**AIM OF THE EXERCISE:**
Copy out exactly the lines from the one containing "Open the gear" to the last line of the records below, both included, and leave out any pictures.

**DATA FOR THIS TASK:**
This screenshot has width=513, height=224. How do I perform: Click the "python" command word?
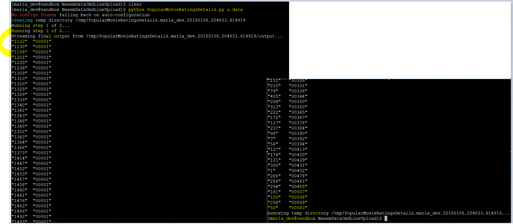(136, 10)
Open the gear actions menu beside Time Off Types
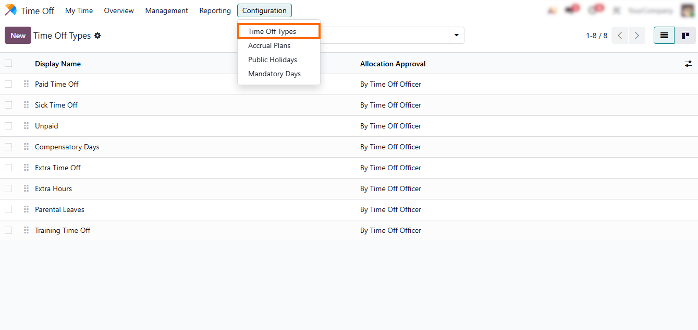Screen dimensions: 698x330 point(97,36)
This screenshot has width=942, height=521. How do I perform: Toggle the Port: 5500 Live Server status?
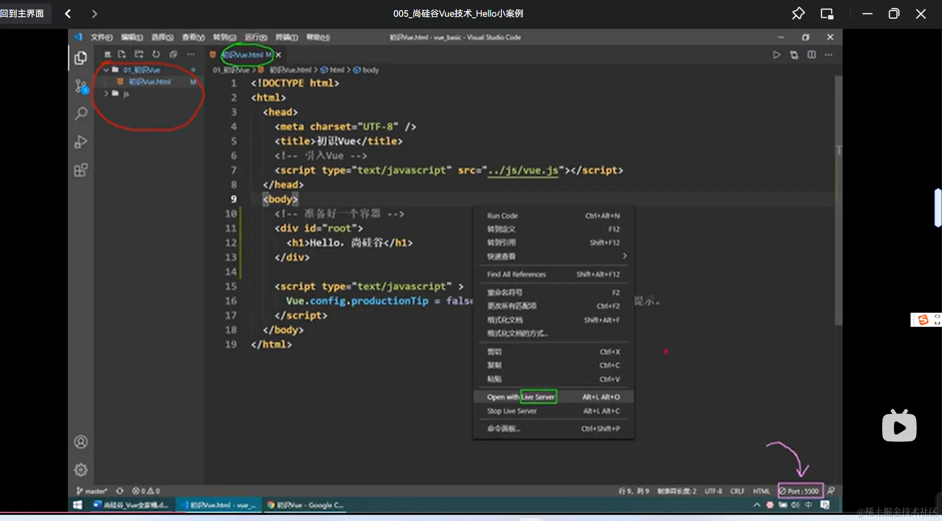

**SOLUTION BELOW:**
Open the gear actions menu beside Time Off Types
Screen dimensions: 698x330 point(97,36)
This screenshot has width=942, height=521. How do I perform: Toggle the Port: 5500 Live Server status?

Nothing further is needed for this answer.